Operating at capacity

Tom Krzyminski, the county’s top public defender, said his office needs to figure out how changes in other departments might impact attorneys’ caseloads.

“We’re reactive over here. We wait to see what comes in,” Krzyminski said. “If the sheriff’s office isn’t arresting as many people, and the prosecutor’s office isn’t prosecuting as many people, our numbers go down.”

The state Supreme Court created caseload standards in 2012 to help ensure that criminal defendants receive adequate representation. In a given year, a public defender can take no more than 150 felony cases, or 400 misdemeanor cases, or 250 juvenile offense cases.

Krzyminski said his roughly 60 attorneys work at or near those thresholds. And he said his office has been unable to meet staffing ratio guidelines that the county commissioners established in 2013. They determine how many investigators, paralegals and other support staff should be on the payroll.

“I’m not opposed to having less cases every year,” Krzyminski said. “That’s a good thing as far as I’m concerned.”

Fewer suspended license, drug cases

The prosecutor’s office may stop participating in the community re-licensing program, which helps people get their licenses reinstated after they have been charged with third-degree driving with a suspended license. The program, which is run jointly with the city prosecutor’s office, also diverts a large number of those cases away from District Court.

Rather than let those cases clog up the court system, Haskell indicated in his report to the commissioners that his office would no longer prosecute third-degree suspended license charges unless they are accompanied by other charges.

That move would “further require law enforcement to cease citing and referring offenders” for that charge alone, the report states.

Knezovich called the re-licensing program “a horrible program to lose” and said it saves money in the long run by keeping them out of jail.
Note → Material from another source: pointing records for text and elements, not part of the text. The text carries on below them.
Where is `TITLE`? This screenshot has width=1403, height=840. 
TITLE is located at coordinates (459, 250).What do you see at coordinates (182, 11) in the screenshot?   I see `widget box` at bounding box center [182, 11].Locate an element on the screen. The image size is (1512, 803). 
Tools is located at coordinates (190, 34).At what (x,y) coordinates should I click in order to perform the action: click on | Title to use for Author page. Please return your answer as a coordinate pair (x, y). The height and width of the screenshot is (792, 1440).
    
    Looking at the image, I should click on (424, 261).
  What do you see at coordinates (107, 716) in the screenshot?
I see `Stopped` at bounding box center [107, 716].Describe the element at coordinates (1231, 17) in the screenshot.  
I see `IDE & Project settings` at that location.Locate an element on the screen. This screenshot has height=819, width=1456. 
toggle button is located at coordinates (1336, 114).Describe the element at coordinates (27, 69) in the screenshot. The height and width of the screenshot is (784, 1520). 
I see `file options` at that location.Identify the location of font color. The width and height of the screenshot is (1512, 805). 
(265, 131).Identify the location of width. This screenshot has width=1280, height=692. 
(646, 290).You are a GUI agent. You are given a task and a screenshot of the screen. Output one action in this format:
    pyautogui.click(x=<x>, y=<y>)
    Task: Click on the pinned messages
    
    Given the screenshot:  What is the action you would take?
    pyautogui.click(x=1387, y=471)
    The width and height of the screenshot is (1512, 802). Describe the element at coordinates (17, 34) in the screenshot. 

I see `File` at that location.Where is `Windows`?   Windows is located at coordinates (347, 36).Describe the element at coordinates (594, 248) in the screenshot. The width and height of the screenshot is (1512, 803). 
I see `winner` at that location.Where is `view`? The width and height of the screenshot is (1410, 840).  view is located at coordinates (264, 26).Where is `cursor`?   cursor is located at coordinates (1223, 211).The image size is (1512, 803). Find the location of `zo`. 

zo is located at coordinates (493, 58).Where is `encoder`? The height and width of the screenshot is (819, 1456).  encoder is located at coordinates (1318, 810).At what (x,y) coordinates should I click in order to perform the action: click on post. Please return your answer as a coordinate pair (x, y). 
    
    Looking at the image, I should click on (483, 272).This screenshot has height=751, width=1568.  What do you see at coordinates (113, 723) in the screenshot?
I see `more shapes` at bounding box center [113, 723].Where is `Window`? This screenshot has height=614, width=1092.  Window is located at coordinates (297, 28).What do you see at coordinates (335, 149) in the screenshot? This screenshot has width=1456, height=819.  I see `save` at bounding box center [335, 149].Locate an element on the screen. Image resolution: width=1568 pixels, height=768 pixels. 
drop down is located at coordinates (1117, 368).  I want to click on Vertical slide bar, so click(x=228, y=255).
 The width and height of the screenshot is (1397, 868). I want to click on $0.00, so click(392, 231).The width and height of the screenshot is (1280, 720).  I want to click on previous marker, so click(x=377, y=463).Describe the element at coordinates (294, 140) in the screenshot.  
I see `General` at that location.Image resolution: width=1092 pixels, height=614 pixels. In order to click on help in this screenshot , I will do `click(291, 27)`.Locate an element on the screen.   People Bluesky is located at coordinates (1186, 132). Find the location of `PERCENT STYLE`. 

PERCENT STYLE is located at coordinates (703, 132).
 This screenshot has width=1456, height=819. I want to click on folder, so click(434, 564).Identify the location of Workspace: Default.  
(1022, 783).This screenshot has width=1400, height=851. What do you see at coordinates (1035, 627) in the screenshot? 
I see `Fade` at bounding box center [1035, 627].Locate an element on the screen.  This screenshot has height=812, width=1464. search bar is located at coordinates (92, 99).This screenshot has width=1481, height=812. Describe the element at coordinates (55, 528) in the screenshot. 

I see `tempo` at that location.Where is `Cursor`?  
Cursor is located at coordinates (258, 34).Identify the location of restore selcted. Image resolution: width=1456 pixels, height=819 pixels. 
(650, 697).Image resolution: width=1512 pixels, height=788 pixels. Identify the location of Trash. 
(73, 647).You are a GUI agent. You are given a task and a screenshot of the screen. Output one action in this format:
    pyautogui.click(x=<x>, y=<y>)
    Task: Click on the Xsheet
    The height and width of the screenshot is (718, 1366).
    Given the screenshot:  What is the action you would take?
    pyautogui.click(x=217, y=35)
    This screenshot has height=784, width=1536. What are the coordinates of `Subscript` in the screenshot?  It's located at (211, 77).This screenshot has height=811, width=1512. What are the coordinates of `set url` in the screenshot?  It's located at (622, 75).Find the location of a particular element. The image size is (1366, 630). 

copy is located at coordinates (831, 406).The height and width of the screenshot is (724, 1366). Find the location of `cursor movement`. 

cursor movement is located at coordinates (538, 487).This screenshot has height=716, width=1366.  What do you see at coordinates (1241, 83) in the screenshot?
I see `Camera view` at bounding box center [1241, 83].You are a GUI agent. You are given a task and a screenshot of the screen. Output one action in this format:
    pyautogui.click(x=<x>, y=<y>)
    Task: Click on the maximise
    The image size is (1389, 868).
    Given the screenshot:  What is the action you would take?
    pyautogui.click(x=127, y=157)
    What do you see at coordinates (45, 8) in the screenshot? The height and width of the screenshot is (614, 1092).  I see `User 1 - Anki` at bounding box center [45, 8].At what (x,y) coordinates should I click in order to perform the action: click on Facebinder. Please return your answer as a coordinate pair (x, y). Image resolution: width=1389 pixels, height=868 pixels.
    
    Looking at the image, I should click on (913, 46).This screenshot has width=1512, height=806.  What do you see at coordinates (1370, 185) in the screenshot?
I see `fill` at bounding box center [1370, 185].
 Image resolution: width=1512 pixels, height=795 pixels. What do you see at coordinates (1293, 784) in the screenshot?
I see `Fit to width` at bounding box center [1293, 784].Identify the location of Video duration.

“Being able to drive and get a job is one of the things that cuts down on crime,” he said. “Anytime you can keep someone out of the system, it saves money.”

The prosecutor’s office also may stop pursuing felony drug-possession charges – except for defendants who have other pending cases or nine or more previous felony convictions. Haskell’s “9-plus” rule, which went into effect last year, says his attorneys can’t negotiate plea deals with such chronic offenders.

Haskell said that if his office stops prosecuting drug-possession charges, “we’re going to have more untreated, drug-addicted people in the community, which all the data shows will result in an increase in property crime.”

Krzyminski, meanwhile, stressed that many drug offenders need treatment, not prison.

“It’s easy to lock people up,” he said. “It’s harder to address the issue so that the problem goes away.”

Deputies need ‘adequate backup’

At the public forum Tuesday evening, the crowd of attendees included dozens of volunteers from SCOPE – the Sheriff Community Oriented Policing Effort – which assists deputies with tasks such as directing traffic at crash scenes.

Clyde Ries, a 79-year-old retired sheriff’s lieutenant, was among those who stood up to address the commissioners from the lectern.

Ries recounted a domestic violence call from 1965, when he was young deputy. The suspect, a much larger man, was drunk and had knocked out his wife. While making the arrest, Ries pinned the man to the ground for nearly a half-hour until he stopped resisting and agreed to get in the patrol car. But the man soon became violent again, leaving Ries with a broken back.

Ries said he still managed to detain the suspect. But he blamed his injury on “inadequate backup” and said the sheriff’s office has been understaffed for decades.

“I know that money is tight, and I appreciate what you’re trying to do here, to keep taxes down,” Ries told the commissioners. “But I strongly urge you, in the future, to add taxes.

“We all want something, but it all costs,” he continued. “If we want better law enforcement in the county, if we want more law enforcement, then we want the sheriff to feel that his people have adequate backup.”